386 Int. J. Biomedical Engineering and Technology, Vol. 33, No. 4, 2020
Copyright © 2020 Inderscience Enterprises Ltd.
A tumour segmentation approach from FLAIR MRI
brain images using SVM and genetic algorithm
S.U. Aswathy*
Department of Computer Science and Engineering,
Jyothi Engineering College,
Thrissur, India
Email: aswathy.su@gmail.com
*Corresponding author
G. Glan Devadhas
Electronics and Instrumentation Department,
Vimal Jyothi Engineering College,
Jyothi Nagar, Kannur District,
Chemperi, Kerala, India
Email: glandeva@gmail.com
S.S. Kumar
Electronics and Instrumentation Department,
Noorul Islam University,
Kumaracoil, Thuckalay, Kanyakumari,
Tamil Nadu, India
Email: kumar_s_s@hotmail.com
Abstract: This paper puts forth a framework of a medical image analysis
system for brain tumour segmentation. Image segmentation helps to segregate
objects right from the background, thus proving to be a powerful tool in
medical image processing. This paper presents an improved segmentation
algorithm rooted in support vector machine and genetic algorithm. SVM is the
basis technique used for segmentation and classification of medical images.

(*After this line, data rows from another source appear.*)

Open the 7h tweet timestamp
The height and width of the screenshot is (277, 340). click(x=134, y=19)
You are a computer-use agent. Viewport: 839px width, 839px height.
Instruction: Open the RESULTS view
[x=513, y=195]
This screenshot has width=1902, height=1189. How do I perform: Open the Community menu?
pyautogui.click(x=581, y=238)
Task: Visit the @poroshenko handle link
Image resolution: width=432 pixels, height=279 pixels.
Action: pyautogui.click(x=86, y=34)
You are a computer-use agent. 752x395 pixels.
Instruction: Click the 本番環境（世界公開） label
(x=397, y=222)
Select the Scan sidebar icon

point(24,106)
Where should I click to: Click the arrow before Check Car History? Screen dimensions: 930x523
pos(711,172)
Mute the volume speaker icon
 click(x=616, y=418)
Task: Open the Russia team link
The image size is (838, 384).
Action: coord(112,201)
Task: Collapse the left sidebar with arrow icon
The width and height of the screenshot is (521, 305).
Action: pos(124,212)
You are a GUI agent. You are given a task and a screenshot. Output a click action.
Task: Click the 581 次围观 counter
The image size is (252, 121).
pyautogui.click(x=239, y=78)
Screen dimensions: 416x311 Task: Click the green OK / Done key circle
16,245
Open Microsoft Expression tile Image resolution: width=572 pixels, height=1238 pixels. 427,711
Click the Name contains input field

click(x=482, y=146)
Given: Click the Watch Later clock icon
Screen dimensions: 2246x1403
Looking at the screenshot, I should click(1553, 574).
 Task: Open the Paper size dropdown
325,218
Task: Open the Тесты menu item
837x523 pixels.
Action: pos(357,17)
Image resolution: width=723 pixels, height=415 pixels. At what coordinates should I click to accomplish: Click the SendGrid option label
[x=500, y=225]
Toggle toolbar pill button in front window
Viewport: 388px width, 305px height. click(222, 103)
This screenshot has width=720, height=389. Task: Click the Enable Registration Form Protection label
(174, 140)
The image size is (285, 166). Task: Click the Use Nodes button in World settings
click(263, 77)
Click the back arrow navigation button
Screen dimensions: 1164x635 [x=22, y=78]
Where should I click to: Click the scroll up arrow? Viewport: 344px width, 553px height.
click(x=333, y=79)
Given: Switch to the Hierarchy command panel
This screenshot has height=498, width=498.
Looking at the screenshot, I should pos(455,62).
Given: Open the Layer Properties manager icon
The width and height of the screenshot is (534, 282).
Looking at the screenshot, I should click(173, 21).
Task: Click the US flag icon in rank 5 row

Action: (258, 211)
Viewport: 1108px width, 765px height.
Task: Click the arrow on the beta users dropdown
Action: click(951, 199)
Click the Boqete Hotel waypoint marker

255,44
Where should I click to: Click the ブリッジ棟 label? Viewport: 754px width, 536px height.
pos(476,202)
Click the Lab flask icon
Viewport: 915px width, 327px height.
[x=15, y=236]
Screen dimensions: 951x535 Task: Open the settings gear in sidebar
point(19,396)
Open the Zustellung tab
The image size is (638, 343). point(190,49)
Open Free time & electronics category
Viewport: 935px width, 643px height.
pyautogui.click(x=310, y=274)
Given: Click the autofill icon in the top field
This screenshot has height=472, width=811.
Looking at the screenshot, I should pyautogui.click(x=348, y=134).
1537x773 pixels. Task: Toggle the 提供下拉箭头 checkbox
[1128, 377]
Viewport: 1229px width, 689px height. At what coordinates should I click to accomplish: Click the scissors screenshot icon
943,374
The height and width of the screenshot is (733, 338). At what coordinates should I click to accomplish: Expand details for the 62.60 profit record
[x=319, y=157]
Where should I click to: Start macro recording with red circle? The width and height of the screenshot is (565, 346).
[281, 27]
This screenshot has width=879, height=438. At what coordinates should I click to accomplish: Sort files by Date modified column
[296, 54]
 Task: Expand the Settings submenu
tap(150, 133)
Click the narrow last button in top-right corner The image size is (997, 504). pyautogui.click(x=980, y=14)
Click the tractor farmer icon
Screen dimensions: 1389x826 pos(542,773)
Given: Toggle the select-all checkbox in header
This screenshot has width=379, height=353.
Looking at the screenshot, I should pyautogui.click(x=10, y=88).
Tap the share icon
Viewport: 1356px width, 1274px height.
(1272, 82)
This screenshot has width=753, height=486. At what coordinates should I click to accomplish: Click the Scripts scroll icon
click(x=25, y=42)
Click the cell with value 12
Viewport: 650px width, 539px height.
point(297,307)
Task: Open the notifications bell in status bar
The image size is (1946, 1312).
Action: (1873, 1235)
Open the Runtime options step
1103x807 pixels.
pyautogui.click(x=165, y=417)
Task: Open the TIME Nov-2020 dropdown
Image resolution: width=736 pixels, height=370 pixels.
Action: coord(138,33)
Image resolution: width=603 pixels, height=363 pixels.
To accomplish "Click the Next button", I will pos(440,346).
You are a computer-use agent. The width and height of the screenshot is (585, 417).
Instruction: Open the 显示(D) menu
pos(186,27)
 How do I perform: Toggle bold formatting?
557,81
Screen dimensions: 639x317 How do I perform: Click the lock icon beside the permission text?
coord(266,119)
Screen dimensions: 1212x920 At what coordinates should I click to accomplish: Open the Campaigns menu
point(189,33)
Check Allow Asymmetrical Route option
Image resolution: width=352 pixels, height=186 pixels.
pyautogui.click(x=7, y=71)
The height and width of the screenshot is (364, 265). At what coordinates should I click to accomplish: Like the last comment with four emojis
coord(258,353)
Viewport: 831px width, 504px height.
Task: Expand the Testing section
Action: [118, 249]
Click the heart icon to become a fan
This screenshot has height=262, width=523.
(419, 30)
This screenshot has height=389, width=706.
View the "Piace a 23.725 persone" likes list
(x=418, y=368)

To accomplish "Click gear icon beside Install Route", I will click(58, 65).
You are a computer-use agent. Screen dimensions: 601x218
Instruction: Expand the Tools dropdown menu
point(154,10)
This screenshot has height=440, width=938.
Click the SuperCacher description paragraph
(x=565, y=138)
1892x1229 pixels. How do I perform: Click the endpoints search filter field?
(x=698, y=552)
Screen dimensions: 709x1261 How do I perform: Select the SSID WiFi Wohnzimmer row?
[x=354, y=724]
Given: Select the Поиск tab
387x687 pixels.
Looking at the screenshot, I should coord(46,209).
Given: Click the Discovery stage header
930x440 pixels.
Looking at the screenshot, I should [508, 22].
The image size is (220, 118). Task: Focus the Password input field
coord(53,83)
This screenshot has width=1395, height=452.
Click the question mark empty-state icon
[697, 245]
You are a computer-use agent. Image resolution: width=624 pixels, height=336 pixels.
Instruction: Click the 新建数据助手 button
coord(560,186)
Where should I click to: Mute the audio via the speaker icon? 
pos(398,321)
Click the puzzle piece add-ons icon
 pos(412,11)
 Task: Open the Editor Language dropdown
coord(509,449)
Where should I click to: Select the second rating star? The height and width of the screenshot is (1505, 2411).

The MRI database used consists of FLAIR images. The proposed system
consists of two stages. The first stage performs preprocessing the MRI image,
followed by block division. The second stage includes – feature extraction,
feature selection and finally, the SVM-based training and testing. The feature
extraction is done by first order histogram and co-occurrence matrix and GA
using KNN is used to select subset features. The performance of the proposed
system is evaluated in terms of specificity, sensitivity, accuracy, time elapsed
and figure of merit.
Keywords: segmentation; support vector machine; SVM; genetic algorithm;
k nearest neighbours; KNN.
Reference to this paper should be made as follows: Aswathy, S.U.,
Devadhas, G.G. and Kumar, S.S. (2020) ‘A tumour segmentation approach
from FLAIR MRI brain images using SVM and genetic algorithm’, Int. J.
Biomedical Engineering and Technology, Vol. 33, No. 4, pp.386–397.